Veel belangrijker was de titelrol in Popeye
(Robert Altman, 1980), een superflop waarin vooral de cartooneske virtuositeit
van Williams opviel. Daarna bijna alleen maar sterrollen: als de titelheld in
de verfilming van John Irvings The World
According to Garp (George Roy Hill, 1982), tegenover Walter Matthau in The Survivors (Michael Ritchie, 1983),
als Russische asielzoeker in Moscow on
the Hudson (Paul Mazursky, 1984), als sportheld in ruste in The Best of Times (Roger Spottiswoode,
1986), als Caraïbisch pensionado in Club
Paradise (Harold Ramis, 1986), als gedesillusioneerde handelsreiziger in de
verfilming van Saul Bellows Seize the Day
(Fielder Cook, 1986), een gastrol onder het pseudoniem Ray D. Tutto in Ray
D. Tutto in The Adventures of Baron
Munchausen (Gilliam, 1988), als autoverkoper in Cadillac Man (Roger Donaldson, 1990),
als arts van catatonische patiënten in de verfilming van Oliver Sacks’ Awakenings (Penny Marshall, 1990), een gastrol in Dead Again (Kenneth Branagh, 1991), als Peter Pan in Hook (Steven Spielberg, 1991), als zachtmoedig speelgoedmaker in Toys (Levinson, 1992), in travestie in Mrs.

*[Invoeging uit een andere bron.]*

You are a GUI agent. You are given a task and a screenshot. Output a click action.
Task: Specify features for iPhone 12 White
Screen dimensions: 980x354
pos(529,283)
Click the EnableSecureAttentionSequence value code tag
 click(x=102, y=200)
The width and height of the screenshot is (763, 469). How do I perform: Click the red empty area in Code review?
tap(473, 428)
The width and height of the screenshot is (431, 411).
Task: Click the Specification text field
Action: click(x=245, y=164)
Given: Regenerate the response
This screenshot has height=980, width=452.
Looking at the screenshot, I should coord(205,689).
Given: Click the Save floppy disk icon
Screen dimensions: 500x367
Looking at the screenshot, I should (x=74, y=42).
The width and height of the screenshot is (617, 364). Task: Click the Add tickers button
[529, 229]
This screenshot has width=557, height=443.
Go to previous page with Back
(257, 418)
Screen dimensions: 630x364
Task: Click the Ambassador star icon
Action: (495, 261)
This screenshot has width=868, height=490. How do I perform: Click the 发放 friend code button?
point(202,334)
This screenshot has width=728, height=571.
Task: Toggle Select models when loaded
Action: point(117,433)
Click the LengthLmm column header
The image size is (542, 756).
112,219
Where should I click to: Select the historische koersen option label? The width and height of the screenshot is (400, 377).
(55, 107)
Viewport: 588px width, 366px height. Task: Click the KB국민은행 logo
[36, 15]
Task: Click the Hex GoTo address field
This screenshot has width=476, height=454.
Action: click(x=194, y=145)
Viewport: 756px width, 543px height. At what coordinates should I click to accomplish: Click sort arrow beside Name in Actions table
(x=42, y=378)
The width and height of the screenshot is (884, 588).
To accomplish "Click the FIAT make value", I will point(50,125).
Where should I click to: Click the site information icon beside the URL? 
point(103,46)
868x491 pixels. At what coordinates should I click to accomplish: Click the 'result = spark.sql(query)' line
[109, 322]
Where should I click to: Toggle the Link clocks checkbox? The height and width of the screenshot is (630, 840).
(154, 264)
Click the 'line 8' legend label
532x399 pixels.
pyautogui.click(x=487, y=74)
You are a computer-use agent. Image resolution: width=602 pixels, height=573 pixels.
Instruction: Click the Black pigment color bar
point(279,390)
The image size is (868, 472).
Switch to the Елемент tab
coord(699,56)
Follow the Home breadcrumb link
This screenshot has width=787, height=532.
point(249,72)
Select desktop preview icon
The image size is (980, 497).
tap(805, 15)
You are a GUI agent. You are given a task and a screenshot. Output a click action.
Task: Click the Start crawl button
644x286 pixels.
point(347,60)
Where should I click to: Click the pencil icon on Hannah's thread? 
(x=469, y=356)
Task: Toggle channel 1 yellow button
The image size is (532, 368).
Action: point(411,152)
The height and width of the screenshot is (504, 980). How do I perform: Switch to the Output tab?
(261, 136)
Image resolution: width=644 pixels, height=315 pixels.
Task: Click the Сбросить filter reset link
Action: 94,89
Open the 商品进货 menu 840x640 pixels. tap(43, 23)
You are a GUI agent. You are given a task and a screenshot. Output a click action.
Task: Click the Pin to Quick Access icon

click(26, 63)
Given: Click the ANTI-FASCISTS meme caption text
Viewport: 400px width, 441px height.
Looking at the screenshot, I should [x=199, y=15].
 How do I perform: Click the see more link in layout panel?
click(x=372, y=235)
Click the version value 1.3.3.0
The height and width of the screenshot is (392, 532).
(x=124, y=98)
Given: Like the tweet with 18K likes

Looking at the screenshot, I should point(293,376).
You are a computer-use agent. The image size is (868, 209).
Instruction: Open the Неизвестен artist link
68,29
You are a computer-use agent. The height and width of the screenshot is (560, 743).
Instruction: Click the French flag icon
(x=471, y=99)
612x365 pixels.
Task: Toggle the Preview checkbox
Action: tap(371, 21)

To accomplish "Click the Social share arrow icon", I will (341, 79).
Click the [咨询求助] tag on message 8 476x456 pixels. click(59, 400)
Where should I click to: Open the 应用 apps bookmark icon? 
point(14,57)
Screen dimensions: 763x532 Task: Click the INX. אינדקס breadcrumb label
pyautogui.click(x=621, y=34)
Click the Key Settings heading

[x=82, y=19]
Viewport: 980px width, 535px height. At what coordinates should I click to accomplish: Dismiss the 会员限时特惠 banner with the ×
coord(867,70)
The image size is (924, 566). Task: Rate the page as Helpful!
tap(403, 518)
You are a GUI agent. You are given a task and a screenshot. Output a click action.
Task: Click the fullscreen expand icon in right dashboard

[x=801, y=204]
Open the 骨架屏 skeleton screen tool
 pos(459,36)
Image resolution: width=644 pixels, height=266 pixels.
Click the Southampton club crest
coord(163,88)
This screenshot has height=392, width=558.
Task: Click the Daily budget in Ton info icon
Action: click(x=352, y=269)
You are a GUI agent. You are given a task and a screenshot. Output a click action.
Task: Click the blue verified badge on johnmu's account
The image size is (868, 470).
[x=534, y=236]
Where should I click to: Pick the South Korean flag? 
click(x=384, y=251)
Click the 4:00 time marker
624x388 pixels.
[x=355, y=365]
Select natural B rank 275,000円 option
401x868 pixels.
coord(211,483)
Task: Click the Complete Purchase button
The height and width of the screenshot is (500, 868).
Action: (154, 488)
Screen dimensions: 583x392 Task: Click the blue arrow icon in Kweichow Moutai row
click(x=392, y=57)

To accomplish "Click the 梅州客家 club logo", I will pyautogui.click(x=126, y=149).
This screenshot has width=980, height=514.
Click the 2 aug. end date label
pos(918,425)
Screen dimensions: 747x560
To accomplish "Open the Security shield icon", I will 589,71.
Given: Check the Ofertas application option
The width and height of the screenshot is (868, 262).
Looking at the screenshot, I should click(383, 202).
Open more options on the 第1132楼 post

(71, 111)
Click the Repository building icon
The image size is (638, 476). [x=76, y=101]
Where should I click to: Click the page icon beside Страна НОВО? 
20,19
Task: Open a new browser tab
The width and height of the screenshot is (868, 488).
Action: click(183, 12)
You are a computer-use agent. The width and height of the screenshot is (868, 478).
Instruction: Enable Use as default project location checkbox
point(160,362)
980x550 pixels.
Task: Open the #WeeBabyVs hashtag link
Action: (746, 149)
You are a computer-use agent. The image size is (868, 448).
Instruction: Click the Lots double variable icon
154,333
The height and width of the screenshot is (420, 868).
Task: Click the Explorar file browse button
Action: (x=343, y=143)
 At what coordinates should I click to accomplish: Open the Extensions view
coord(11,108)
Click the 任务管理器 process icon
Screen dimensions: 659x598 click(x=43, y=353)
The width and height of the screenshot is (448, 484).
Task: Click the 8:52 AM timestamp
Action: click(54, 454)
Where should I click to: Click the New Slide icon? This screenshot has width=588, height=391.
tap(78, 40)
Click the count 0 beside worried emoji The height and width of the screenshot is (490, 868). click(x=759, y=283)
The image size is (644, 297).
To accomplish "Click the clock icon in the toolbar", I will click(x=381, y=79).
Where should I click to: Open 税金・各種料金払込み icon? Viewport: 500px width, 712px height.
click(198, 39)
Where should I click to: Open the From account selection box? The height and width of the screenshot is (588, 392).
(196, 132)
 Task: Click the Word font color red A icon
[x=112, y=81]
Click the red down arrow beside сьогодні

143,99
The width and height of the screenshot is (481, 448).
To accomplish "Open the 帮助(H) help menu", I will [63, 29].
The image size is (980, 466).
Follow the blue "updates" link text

Doubtfire (tevens producent; Chris Columbus, 1993), als de tijdreiziger in het esoterische Being Human (Bill Forsyth, 1994), als de gynaecoloog in Nine Months (Columbus, 1996), een cameo in To Wong Foo Thanks for Everything, Julie Newmar (Beeban Kidron, 1995), als volwassen kind in Jumanji (Joe Johnston, 1995), in de Amerikaanse versie van La cage aux folles getiteld The Birdcage (Mike Nichols, 1996), weer als kindman in Jack (Francis Ford Coppola, 1996), als Osric in Hamlet (Branagh, 1996), tegenover Billy Crystal in Fathers’ Day (Ivan Reitman, 1997), een gastrol in Deconstructing Harry (Woody Allen, 1997), als de professor in Flubber (Les Mayfield, 1997), op bezoek in het hiernamaals in What Dreams May Come (Vincent Ward, 1998), als vader aller cliniclowns in Patch Adams (Tom Shadyac, 1998), als Jakob the Liar (tevens producent; Peter Kassovitz, 1998),
als robot in Bicentennial Man (Columbus, 1999), als geobsedeerde fotolaborant in One Hour Photo (Mark Romanek, 2002), als bedreigde kinderclown in Death to Smoochy (Danny DeVito, 2002), tegenover Al Pacino in Insomnia (Christopher Nolan, 2002), als monteur van mensenlevens in The Final Cut (Omar Naim, 2004), als geestelijk uitgedaagde beste vriend in House of D (David Duchovny, 2004), een cameo in Noel (Chazz Palminteri, 2004), als failliete ondernemer in Alaska in The Big White (Mark Mylod, 2005), als radiopresentator in The Night Listener (Patrick Stettner, 2006), als camperaar in RV (Barry Sonnenfeld, 2006), als onverwachte presidentskandidaat in Man of the Year (Levinson, 2006),
als Teddy Roosevelt in Night at the Museum (Shawn Levy, 2006, 2009 en 2014), als dominee in License to Wed (Ken Kwapis, 2007), als tovenaar in August Rush (Kirsten Sheridan, 2007), een gastrol in Shrink (Jonas Pate, 2009), als slome poëziedocent in World’s Greatest Dad (Bobcat Goldthwait, 2009), tegenover John Travolta in Old Dogs (Walt Becker, 2009), als priester in The Big Wedding (Justin Zackham, 2013), als president Eisenhower in The Butler (Lee Daniels, 2013), tegenover Annette Bening in The Face of Love (Arie Posin, 2013), de zeer onafhankelijke productie Boulevard (Dito Montiel, 2014) en de titelrol van The Angriest Man in Brooklyn (Phil Alden Robinson, 2014). Ook leende Williams zijn stem aan getekende personages, zoals de geest van Aladdin (Ron Clements en John Musker, 1992) en verschillende pinguïns in Happy Feet (George Miller, 2006 en 2011). In 1986 met Whoopi Goldberg en Billy Crystal initiatiefnemer van de jaarlijkse liefdadigheidsshow Comic Relief USA (voor HBO). Williams leed aan depressies, alcoholisme en, sinds kort, de ziekte van Parkinson.